### AUFGABE A
Übernimm aus den Datensätzen die Zeilen unverändert, beginnend mit der Zeile mit „Switch to the Sat 66 map tab“ bis einschließlich der Zeile mit „tap(120, 45)“. Lass die Bilder in der Antwort weg.

### LESETEXT
####
Predigt zum Dreifaltigkeitssonntag 2004
Lesung: Spr. 8, 22-31
Evangelium: Joh. 16, 12- 15
P.Heribert Graab S.J. nach einer Vorlage von Uwe Beck in "Gottes Volk" 5/2004
Ein Problem kann man lösen,
vor einem Geheimnis jedoch gilt es, 
in Ehrfurcht zu schweigen oder einfach anzubeten.

Wir feiern heute am Dreifaltigkeitssonntag
ein solches Geheimnis - ja, sogar das Geheimnis schlechthin: 
Das tiefste Geheimnis Gottes.

Dennoch ist es erlaubt nachzudenken -
nicht um das Geheimnis zu „begreifen",
wohl aber um etwas von seiner Größe zu erahnen
und seine Bedeutung für uns selbst und für unser Leben zu erschließen.

Dass Gott der Quell der Schöpfung, 
der Ursprung aller Dinge und so auch des Menschen ist, 
wird in der Bibel immer wieder bezeugt.
Einen wunderschönen Text dazu haben wir in der Lesung gehört. 
Jesus selbst zeigt uns Gott als Vater 
und verheißt uns zugleich den Beistand des Heiligen Geistes - 
im heutigen Evangelium ist davon die Rede. 

Unabhängig davon, wie das denn genau zusammen gehen soll 
- der eine Gott in drei Personen - 
wird doch überall in der frohen Botschaft,
zumal des Neuen Testamentes deutlich:
Gott ist die Liebe schlechthin. 
Die Liebe ist das Wesen Gottes.

Wenn Gott die Liebe ist, 
dann wird man sagen dürfen und sagen müssen: 
Gott ist als eine besonders gelungene Form von Beziehung, 
von Begegnung zu denken. 
Gott kann lieben - Wie könnte Er anders Liebe sein?
Diese Liebe bleibt nicht auf Gott beschränkt.
Diese Liebe haben schon Abraham und ganz Israel in seiner Geschichte erfahren. 
Und wir dürfen die Liebe Gottes in Jesus fast hautnah erleben. 
In die Beziehung des Vaters, des Sohnes und des Geistes
sind auch wir Menschen einbezogen.
Unsere Liebe zueinander spiegelt die Liebe des dreifaltigen Gottes.
####
### DATENSÄTZE
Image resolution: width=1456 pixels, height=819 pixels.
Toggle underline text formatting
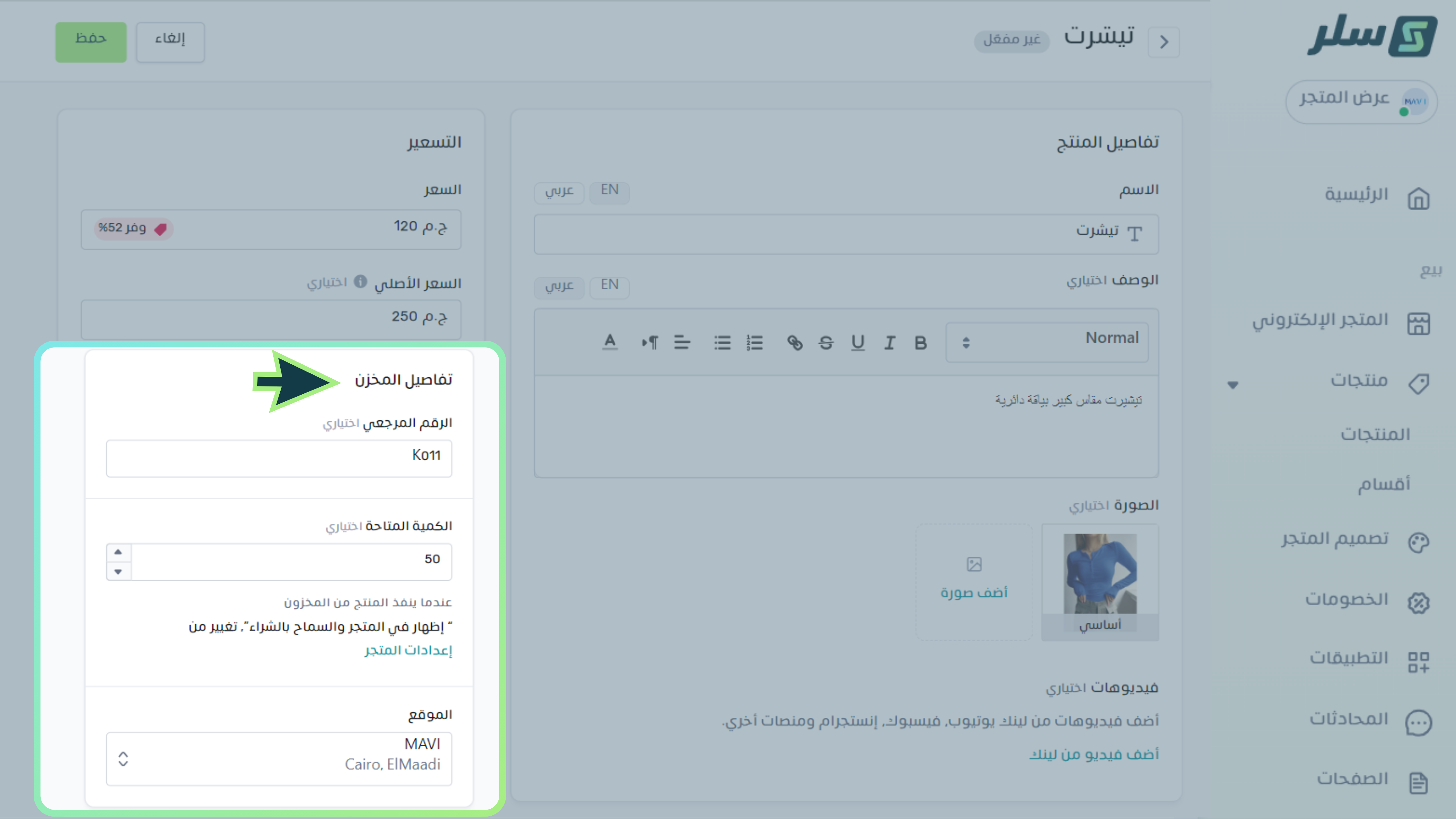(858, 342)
####
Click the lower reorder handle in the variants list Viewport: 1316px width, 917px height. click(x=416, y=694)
####
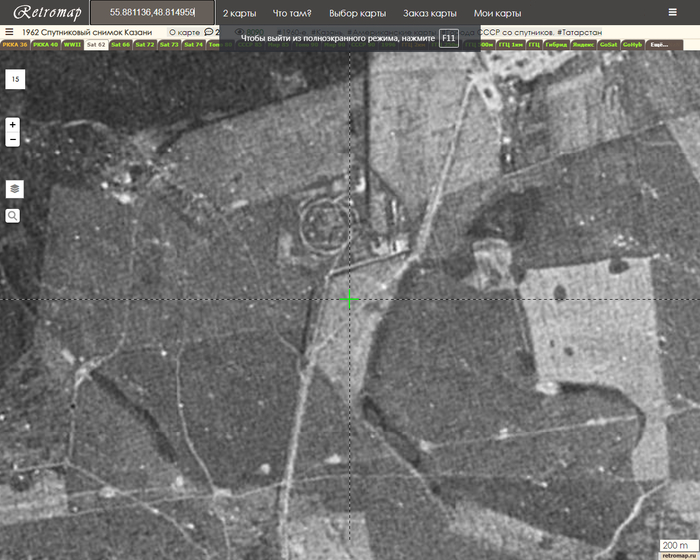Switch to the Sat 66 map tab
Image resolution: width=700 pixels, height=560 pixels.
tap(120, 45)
####
### AUFGABE B
Erkläre anhand der Predigt in ein bis drei Sätzen, warum Gott als eine besonders gelungene Form von Beziehung zu denken ist.

### ANTWORT A
Switch to the Sat 66 map tab
Image resolution: width=700 pixels, height=560 pixels.
tap(120, 45)

### ANTWORT B
Gott ist die Liebe schlechthin, und die Liebe ist sein Wesen. Wenn Gott die Liebe ist, muss er lieben können, denn anders könnte er nicht Liebe sein. Darum ist er als Beziehung und Begegnung zu denken.